◆ Exercises
a. From the excerpt on workplace wellness programs, list every employee statistic given in the bulleted list, with its number.
b. In the excerpt on workplace wellness programs, which rewards are called the most effective?
c. Pick up the excerpt on workplace wellness programs after its last sentence and continue writing it.

◆ Document excerpt
Some lifestyle issues are pretty widespread. For example, authors Bob and Joseph Weinstein found that out of 100 employees, a typical company will have, on average:

  • 60 who are sedentary
  • 25 who smoke
  • 20 who are obese
  • 27 with active cardiovascular disease
  • 10 with diabetes
  • 50 with high cholesterol
  • 24 with high blood pressure
  • 50 who are suffering from depression, or are otherwise distressed3

 

This also means that the metrics you choose will have to tie in directly with the behaviors that are driving health costs the most. There is no one key metric for determining the health of your workforce. There are several metrics, and you’ll have to use the ones that track the needed lifestyle changes.

Problem #3: Absence of Tracking

Even worse than tracking the wrong things, though, is not tracking at all. There are plenty of wellness programs with tools to track a number of employee behaviors and wellness outcomes. But a tool does no good if it’s not used.

When designing a program, be sure to provide incentives for accurate tracking, as well as for engaging in healthful behaviors. And remember, you’re not just looking for compliance or participation in one-off events. You’ll want to track changes in behavior over time.

Problem #4: Ineffective Incentives

This is a big one. Many wellness incentive programs either use penalties instead of incentives (not a good idea), or they use incentives that employees don’t find all that rewarding. If your incentives don’t motivate, what’s the point?

The #1 incentive that employees ask for in survey after survey is a monetary reward. We agree that monetary awards are often more effective than, say, prizes from a catalog or extra time off from work. But you have to choose the right monetary reward.

For example, a direct deposit of cash into an employee’s bank account might be appreciated at first, but this money often gets used for everyday things (like paying bills). Employees don’t make an emotional connection with the cash, nor is it particularly memorable. In fact, cash loses its reward value over time as employees get used to receiving it regularly.

And this is the opposite of the effect you want. Incentives should be able to nudge the employee along their behavioral change, and so need to stay fresh over a long period of time. A good wellness incentive program, then, needs incentives with some staying power. The most effective rewards are prepaid and gift cards, which provide the customization to tailor to your program and your goals. They can be redeemed universally, or on a subset of healthy items. Also, they can be delivered digitally and physically for any range of values.

◆ Data extract

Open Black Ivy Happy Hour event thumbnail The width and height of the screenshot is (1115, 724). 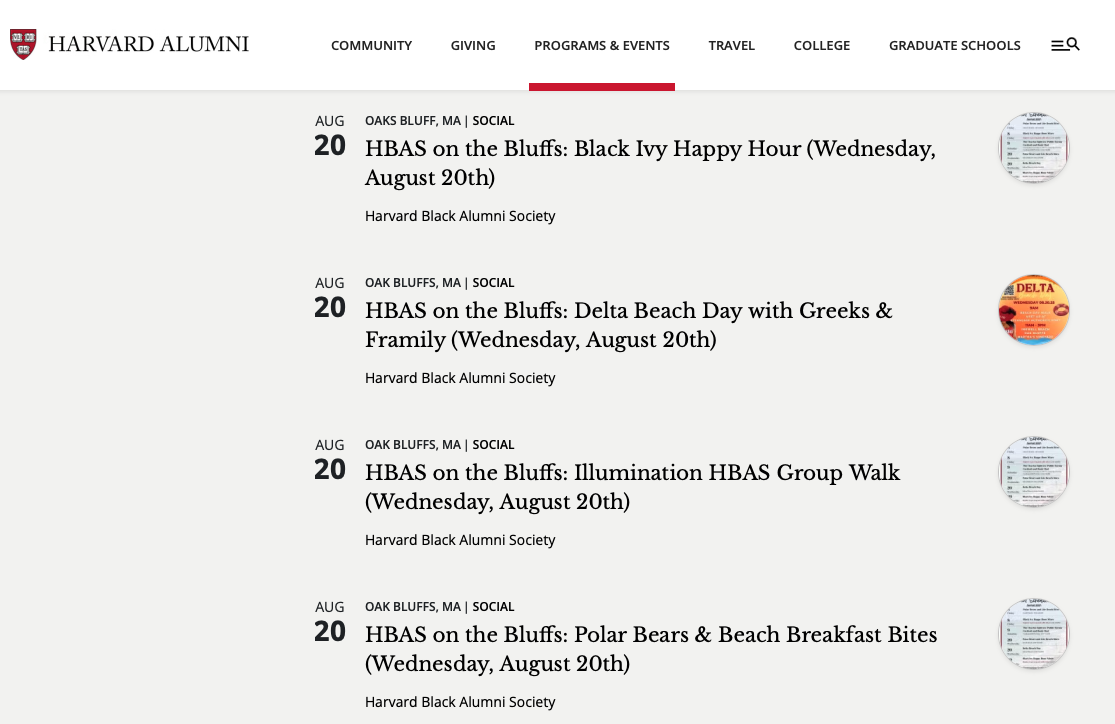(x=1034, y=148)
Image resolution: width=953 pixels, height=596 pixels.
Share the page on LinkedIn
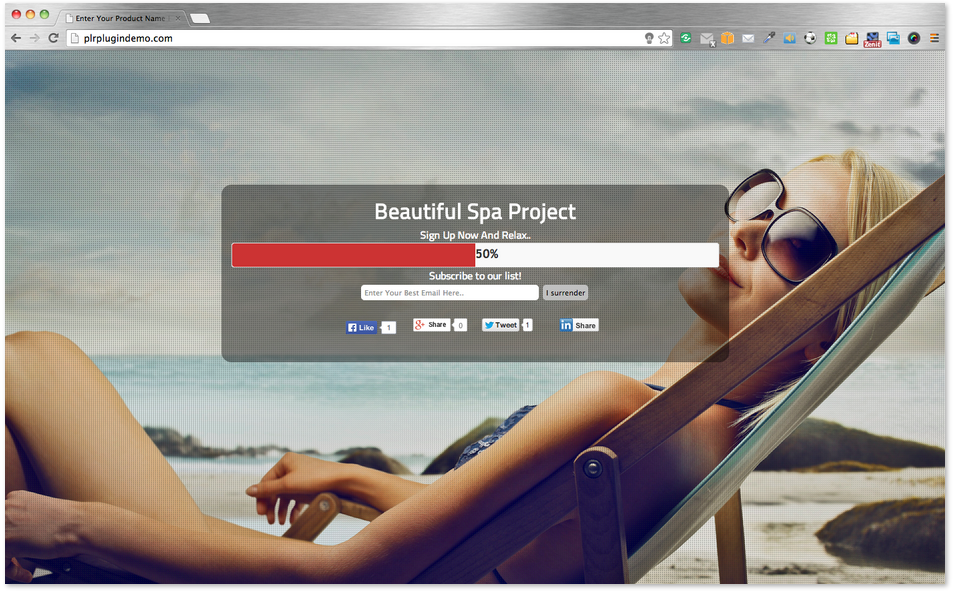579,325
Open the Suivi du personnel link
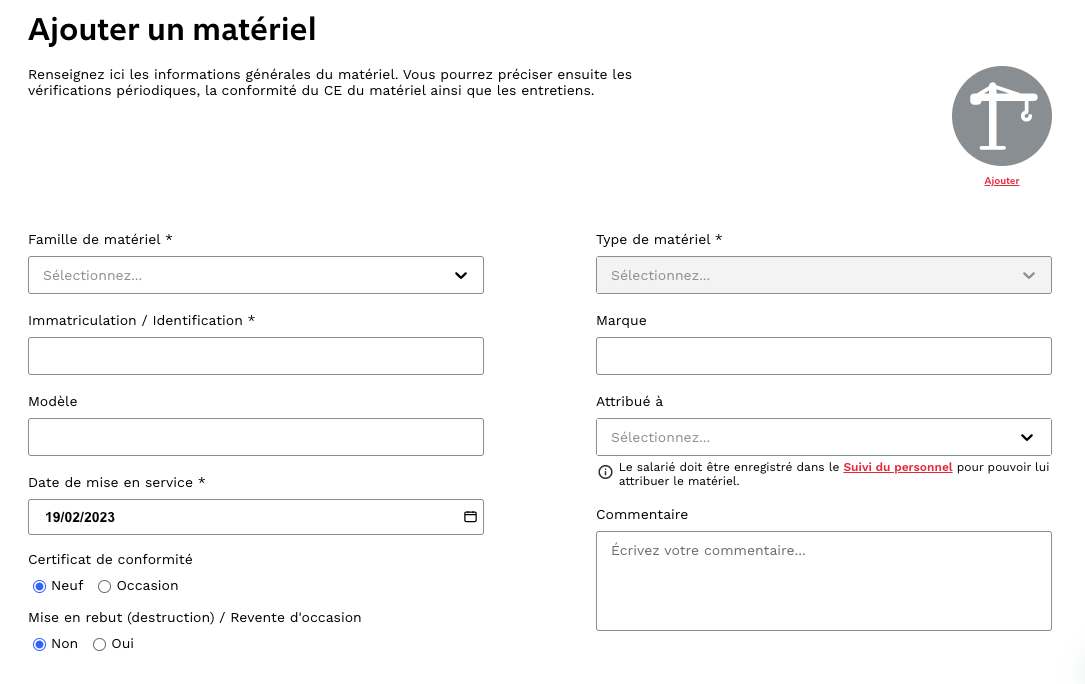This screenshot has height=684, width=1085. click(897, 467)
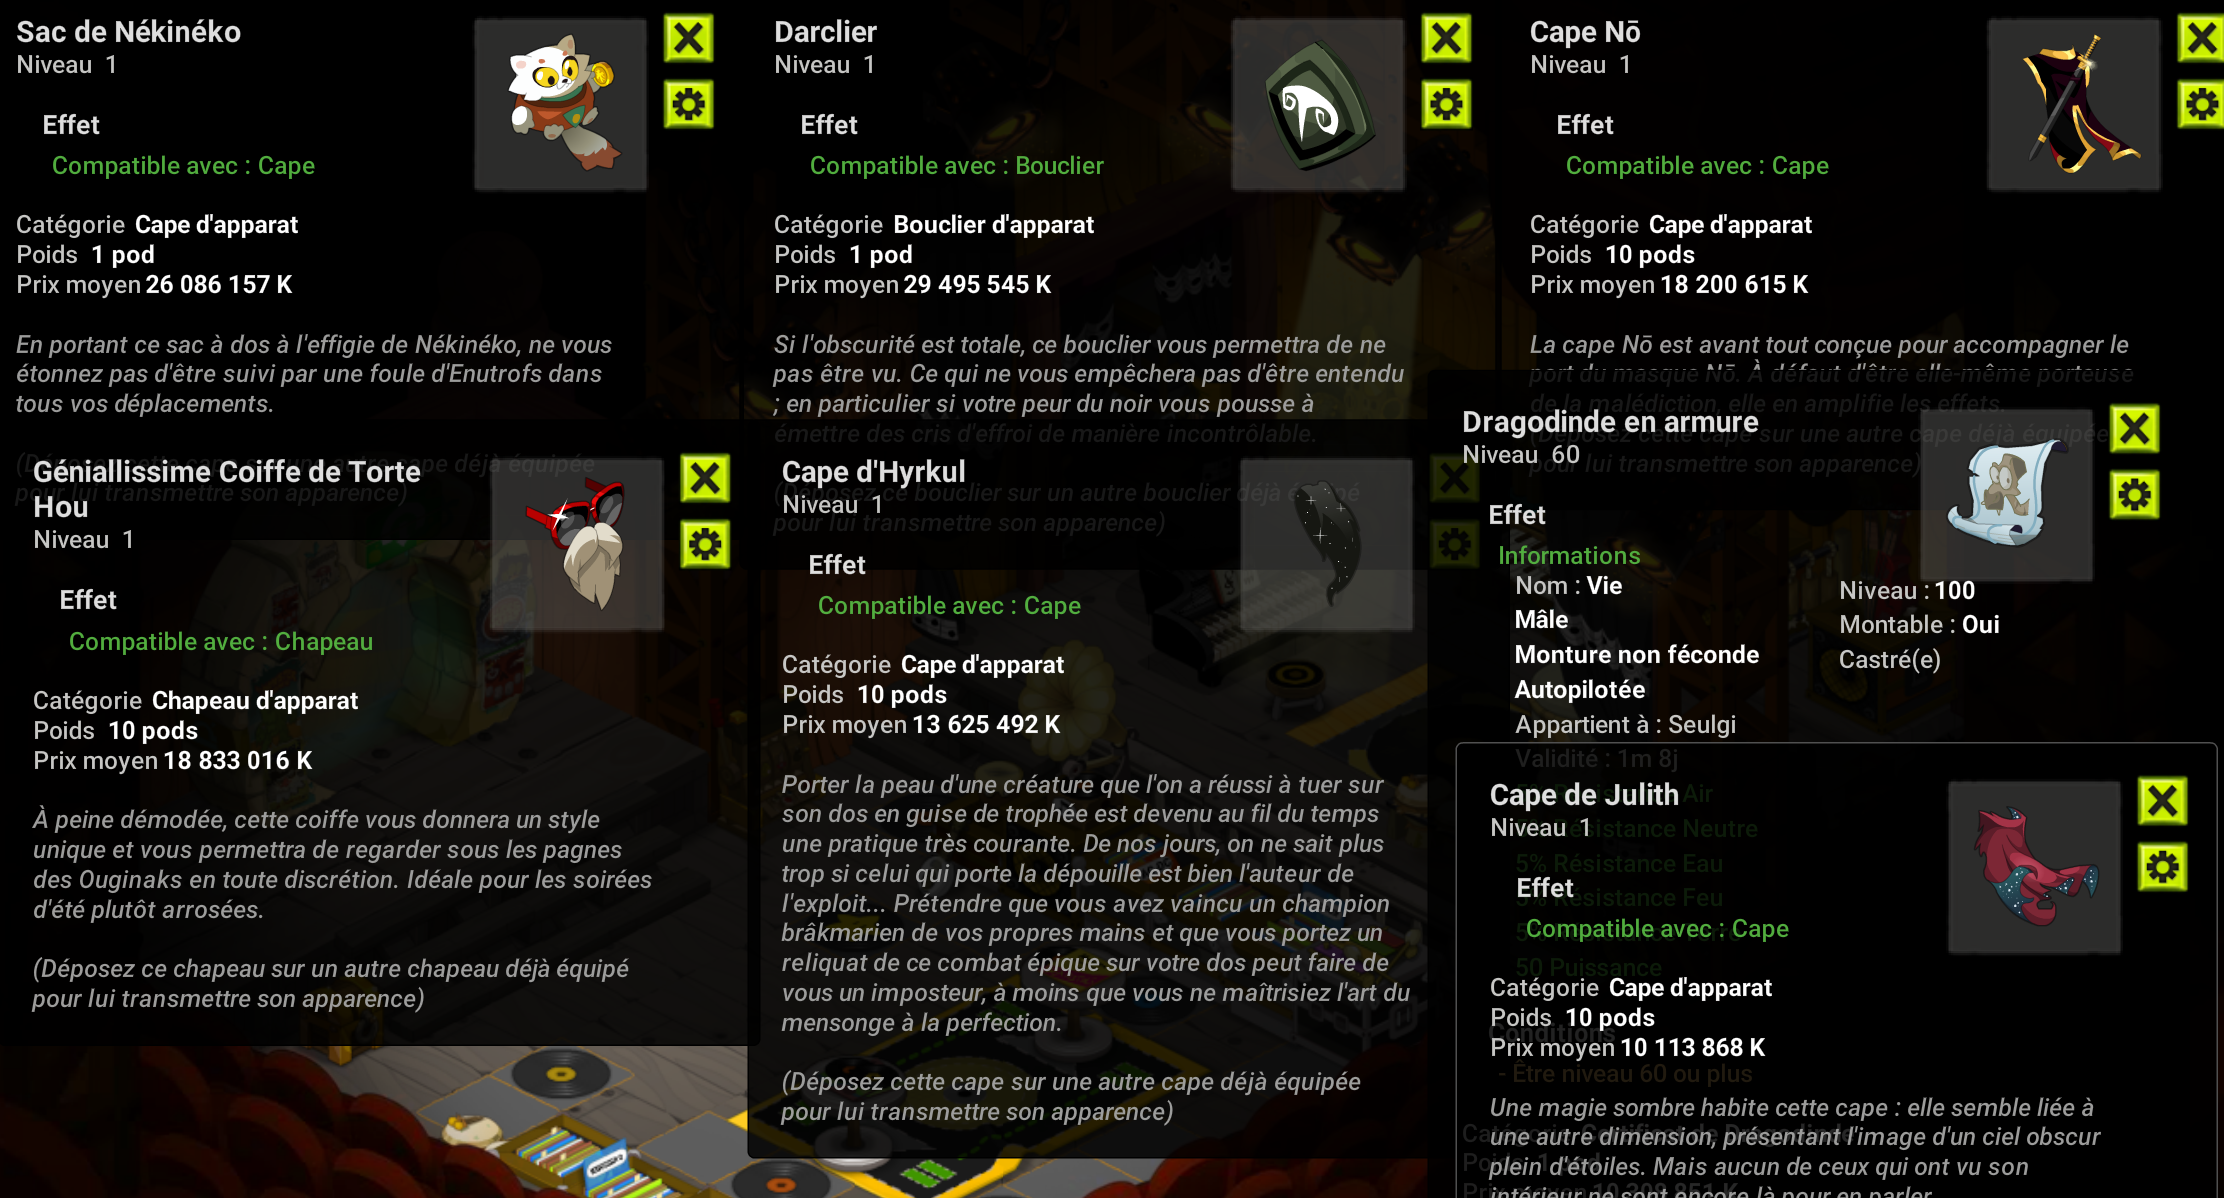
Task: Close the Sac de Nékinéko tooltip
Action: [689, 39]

◆ Answers to the tasks
a.
- 60 who are sedentary
- 25 who smoke
- 20 who are obese
- 27 with active cardiovascular disease
- 10 with diabetes
- 50 with high cholesterol
- 24 with high blood pressure
- 50 who are suffering from depression, or are otherwise distressed

b. Prepaid and gift cards.

c.
Problem #5: Lack of Engagement

In order for a wellness incentive program to get off the ground, you’ve got to really take a step into your employees’ headspace. Simply shoving facts and figures at them won’t spur on behavioral change. Nor will promises of some big, abstract reward to happen sometime in the distant future.

Employees need to see how to make wellness a part of their daily routine. For example, when employees can earn points on a daily basis for healthful activities, they can track their accumulation, making a strong association between the healthy behavior and their progress towards a reward. Likewise, when the rewards are tangible, employees can easily imagine when they’ll earn them, and how they’ll use them.

In fact, a good wellness incentive program becomes almost like a game. There are clear goals to achieve, frequent rewards for achieving them and multiple ways to track progress. Rewards are exciting and memorable. And all throughout, there’s a clear communication with the “player,” delivered using language they can understand.

Now imagine: What would a wellness incentive program look like that incorporated all of these solutions? And how could it change the health of your workforce for the better?


1.    Begley, Sharon. “’Workplace wellness’ fails bottom line, waistlines.” May 24, 2013. Reuters.
2.    Bailey, Laura. “Unhealthy choices cost company health care plans billions of dollars.” December 10, 2015. Michigan News.
3.    Weinstein, Bob and Joseph R. Boot Camp Fitness for All Shapes and Sizes: Complete Manual to Exceed Your Goals. 2010, Health Colonel Publishing.